| Material provided |
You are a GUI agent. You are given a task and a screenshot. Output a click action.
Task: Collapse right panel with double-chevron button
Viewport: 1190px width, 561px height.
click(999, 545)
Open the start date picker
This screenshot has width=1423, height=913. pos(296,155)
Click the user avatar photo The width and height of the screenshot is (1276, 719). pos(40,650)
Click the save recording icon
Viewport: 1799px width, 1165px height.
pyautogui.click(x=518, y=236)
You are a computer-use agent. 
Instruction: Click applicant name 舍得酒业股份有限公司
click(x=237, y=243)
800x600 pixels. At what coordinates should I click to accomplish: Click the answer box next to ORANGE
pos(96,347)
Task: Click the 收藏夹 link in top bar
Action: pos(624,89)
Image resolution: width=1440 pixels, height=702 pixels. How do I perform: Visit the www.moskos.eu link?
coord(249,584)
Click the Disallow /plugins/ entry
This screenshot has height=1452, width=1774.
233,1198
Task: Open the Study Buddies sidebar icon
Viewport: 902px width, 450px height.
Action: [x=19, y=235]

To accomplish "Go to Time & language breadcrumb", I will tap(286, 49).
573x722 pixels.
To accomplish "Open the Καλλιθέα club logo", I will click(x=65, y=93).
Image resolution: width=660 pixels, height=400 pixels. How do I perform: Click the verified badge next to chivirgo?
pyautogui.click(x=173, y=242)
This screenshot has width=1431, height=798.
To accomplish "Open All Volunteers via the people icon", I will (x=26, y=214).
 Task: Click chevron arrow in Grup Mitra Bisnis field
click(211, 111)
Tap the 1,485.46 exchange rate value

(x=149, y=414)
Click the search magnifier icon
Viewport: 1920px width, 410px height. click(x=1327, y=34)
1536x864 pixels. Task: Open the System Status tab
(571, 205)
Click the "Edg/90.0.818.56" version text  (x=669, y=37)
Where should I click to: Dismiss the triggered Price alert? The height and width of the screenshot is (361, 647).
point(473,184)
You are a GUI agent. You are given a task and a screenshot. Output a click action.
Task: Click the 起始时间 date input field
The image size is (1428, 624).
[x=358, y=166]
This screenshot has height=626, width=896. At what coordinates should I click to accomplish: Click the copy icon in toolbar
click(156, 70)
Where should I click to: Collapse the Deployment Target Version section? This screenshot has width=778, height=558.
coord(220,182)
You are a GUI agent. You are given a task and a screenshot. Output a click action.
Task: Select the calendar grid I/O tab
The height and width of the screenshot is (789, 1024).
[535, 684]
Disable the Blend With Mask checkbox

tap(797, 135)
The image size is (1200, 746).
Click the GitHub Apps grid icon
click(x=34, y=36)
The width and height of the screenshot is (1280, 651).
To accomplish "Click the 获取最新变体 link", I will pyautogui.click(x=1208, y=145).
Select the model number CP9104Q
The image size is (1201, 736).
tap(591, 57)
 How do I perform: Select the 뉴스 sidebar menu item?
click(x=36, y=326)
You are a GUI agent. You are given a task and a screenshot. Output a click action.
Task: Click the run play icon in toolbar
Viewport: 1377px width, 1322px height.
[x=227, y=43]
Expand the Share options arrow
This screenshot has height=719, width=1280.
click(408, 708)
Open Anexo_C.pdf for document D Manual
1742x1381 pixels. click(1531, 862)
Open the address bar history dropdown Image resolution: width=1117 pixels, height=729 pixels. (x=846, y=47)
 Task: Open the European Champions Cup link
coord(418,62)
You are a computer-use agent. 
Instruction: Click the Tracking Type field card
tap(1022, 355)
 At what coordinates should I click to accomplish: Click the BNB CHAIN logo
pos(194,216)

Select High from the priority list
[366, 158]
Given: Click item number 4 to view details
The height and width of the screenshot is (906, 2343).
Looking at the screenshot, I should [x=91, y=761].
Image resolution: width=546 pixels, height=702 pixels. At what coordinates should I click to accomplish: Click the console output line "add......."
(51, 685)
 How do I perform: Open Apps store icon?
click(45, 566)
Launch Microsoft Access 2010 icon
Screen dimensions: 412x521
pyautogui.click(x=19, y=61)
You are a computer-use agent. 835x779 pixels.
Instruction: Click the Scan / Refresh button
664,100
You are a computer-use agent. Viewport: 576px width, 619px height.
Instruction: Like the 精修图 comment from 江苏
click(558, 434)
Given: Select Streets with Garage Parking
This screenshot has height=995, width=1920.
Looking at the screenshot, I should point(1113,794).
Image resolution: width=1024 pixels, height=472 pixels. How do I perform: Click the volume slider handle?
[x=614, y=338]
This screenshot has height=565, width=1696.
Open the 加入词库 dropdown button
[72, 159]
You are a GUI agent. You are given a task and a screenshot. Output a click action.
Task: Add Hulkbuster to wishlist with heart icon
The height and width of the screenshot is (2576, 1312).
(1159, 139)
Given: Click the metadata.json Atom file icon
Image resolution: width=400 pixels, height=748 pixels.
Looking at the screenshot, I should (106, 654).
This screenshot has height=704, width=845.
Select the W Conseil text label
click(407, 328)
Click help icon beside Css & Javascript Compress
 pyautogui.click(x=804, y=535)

| Your task |
Once you have read the records, repeat them all exactly.

| Response box |
You are a GUI agent. You are given a task and a screenshot. Output a click action.
Task: Collapse right panel with double-chevron button
Viewport: 1190px width, 561px height.
click(999, 545)
Open the start date picker
This screenshot has width=1423, height=913. pos(296,155)
Click the user avatar photo The width and height of the screenshot is (1276, 719). pos(40,650)
Click the save recording icon
Viewport: 1799px width, 1165px height.
pyautogui.click(x=518, y=236)
You are a computer-use agent. 
Instruction: Click applicant name 舍得酒业股份有限公司
click(x=237, y=243)
800x600 pixels. At what coordinates should I click to accomplish: Click the answer box next to ORANGE
pos(96,347)
Task: Click the 收藏夹 link in top bar
Action: pos(624,89)
Image resolution: width=1440 pixels, height=702 pixels. How do I perform: Visit the www.moskos.eu link?
coord(249,584)
Click the Disallow /plugins/ entry
This screenshot has height=1452, width=1774.
233,1198
Task: Open the Study Buddies sidebar icon
Viewport: 902px width, 450px height.
Action: [x=19, y=235]

To accomplish "Go to Time & language breadcrumb", I will tap(286, 49).
573x722 pixels.
To accomplish "Open the Καλλιθέα club logo", I will click(x=65, y=93).
Image resolution: width=660 pixels, height=400 pixels. How do I perform: Click the verified badge next to chivirgo?
pyautogui.click(x=173, y=242)
This screenshot has width=1431, height=798.
To accomplish "Open All Volunteers via the people icon", I will (x=26, y=214).
 Task: Click chevron arrow in Grup Mitra Bisnis field
click(211, 111)
Tap the 1,485.46 exchange rate value

(x=149, y=414)
Click the search magnifier icon
Viewport: 1920px width, 410px height. click(x=1327, y=34)
1536x864 pixels. Task: Open the System Status tab
(571, 205)
Click the "Edg/90.0.818.56" version text  (x=669, y=37)
Where should I click to: Dismiss the triggered Price alert? The height and width of the screenshot is (361, 647).
point(473,184)
You are a GUI agent. You are given a task and a screenshot. Output a click action.
Task: Click the 起始时间 date input field
The image size is (1428, 624).
[x=358, y=166]
This screenshot has height=626, width=896. At what coordinates should I click to accomplish: Click the copy icon in toolbar
click(156, 70)
Where should I click to: Collapse the Deployment Target Version section? This screenshot has width=778, height=558.
coord(220,182)
You are a GUI agent. You are given a task and a screenshot. Output a click action.
Task: Select the calendar grid I/O tab
The height and width of the screenshot is (789, 1024).
[535, 684]
Disable the Blend With Mask checkbox

tap(797, 135)
The image size is (1200, 746).
Click the GitHub Apps grid icon
click(x=34, y=36)
The width and height of the screenshot is (1280, 651).
To accomplish "Click the 获取最新变体 link", I will pyautogui.click(x=1208, y=145).
Select the model number CP9104Q
The image size is (1201, 736).
tap(591, 57)
 How do I perform: Select the 뉴스 sidebar menu item?
click(x=36, y=326)
You are a GUI agent. You are given a task and a screenshot. Output a click action.
Task: Click the run play icon in toolbar
Viewport: 1377px width, 1322px height.
[x=227, y=43]
Expand the Share options arrow
This screenshot has height=719, width=1280.
click(408, 708)
Open Anexo_C.pdf for document D Manual
1742x1381 pixels. click(1531, 862)
Open the address bar history dropdown Image resolution: width=1117 pixels, height=729 pixels. (x=846, y=47)
 Task: Open the European Champions Cup link
coord(418,62)
You are a computer-use agent. 
Instruction: Click the Tracking Type field card
tap(1022, 355)
 At what coordinates should I click to accomplish: Click the BNB CHAIN logo
pos(194,216)

Select High from the priority list
[366, 158]
Given: Click item number 4 to view details
The height and width of the screenshot is (906, 2343).
Looking at the screenshot, I should [x=91, y=761].
Image resolution: width=546 pixels, height=702 pixels. At what coordinates should I click to accomplish: Click the console output line "add......."
(51, 685)
 How do I perform: Open Apps store icon?
click(45, 566)
Launch Microsoft Access 2010 icon
Screen dimensions: 412x521
pyautogui.click(x=19, y=61)
You are a computer-use agent. 835x779 pixels.
Instruction: Click the Scan / Refresh button
664,100
You are a computer-use agent. Viewport: 576px width, 619px height.
Instruction: Like the 精修图 comment from 江苏
click(558, 434)
Given: Select Streets with Garage Parking
This screenshot has height=995, width=1920.
Looking at the screenshot, I should point(1113,794).
Image resolution: width=1024 pixels, height=472 pixels. How do I perform: Click the volume slider handle?
[x=614, y=338]
This screenshot has height=565, width=1696.
Open the 加入词库 dropdown button
[72, 159]
You are a GUI agent. You are given a task and a screenshot. Output a click action.
Task: Add Hulkbuster to wishlist with heart icon
The height and width of the screenshot is (2576, 1312).
(1159, 139)
Given: Click the metadata.json Atom file icon
Image resolution: width=400 pixels, height=748 pixels.
Looking at the screenshot, I should (106, 654).
This screenshot has height=704, width=845.
Select the W Conseil text label
click(407, 328)
Click help icon beside Css & Javascript Compress
 pyautogui.click(x=804, y=535)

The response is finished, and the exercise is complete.